#### Task to complete
Produce an exact copy of the listing.

#### Recorded data
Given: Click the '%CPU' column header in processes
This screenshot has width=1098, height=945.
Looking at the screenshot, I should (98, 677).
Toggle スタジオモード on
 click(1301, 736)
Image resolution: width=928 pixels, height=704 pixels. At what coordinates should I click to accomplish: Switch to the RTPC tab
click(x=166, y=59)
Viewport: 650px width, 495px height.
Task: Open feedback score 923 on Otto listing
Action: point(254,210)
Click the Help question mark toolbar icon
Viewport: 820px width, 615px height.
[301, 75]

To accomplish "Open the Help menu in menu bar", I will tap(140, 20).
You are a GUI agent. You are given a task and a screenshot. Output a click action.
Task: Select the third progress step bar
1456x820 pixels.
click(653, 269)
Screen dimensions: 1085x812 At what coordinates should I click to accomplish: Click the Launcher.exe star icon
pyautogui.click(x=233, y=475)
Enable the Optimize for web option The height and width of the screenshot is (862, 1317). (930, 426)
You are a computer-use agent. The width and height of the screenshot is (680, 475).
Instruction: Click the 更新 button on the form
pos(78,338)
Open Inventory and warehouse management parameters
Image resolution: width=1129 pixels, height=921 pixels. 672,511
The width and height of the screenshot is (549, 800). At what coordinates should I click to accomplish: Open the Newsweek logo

#### The answer
Given: Click the '%CPU' column header in processes
This screenshot has width=1098, height=945.
Looking at the screenshot, I should (98, 677).
Toggle スタジオモード on
 click(1301, 736)
Image resolution: width=928 pixels, height=704 pixels. At what coordinates should I click to accomplish: Switch to the RTPC tab
click(x=166, y=59)
Viewport: 650px width, 495px height.
Task: Open feedback score 923 on Otto listing
Action: point(254,210)
Click the Help question mark toolbar icon
Viewport: 820px width, 615px height.
[301, 75]

To accomplish "Open the Help menu in menu bar", I will tap(140, 20).
You are a GUI agent. You are given a task and a screenshot. Output a click action.
Task: Select the third progress step bar
1456x820 pixels.
click(653, 269)
Screen dimensions: 1085x812 At what coordinates should I click to accomplish: Click the Launcher.exe star icon
pyautogui.click(x=233, y=475)
Enable the Optimize for web option The height and width of the screenshot is (862, 1317). (930, 426)
You are a computer-use agent. The width and height of the screenshot is (680, 475).
Instruction: Click the 更新 button on the form
pos(78,338)
Open Inventory and warehouse management parameters
Image resolution: width=1129 pixels, height=921 pixels. 672,511
The width and height of the screenshot is (549, 800). At what coordinates should I click to accomplish: Open the Newsweek logo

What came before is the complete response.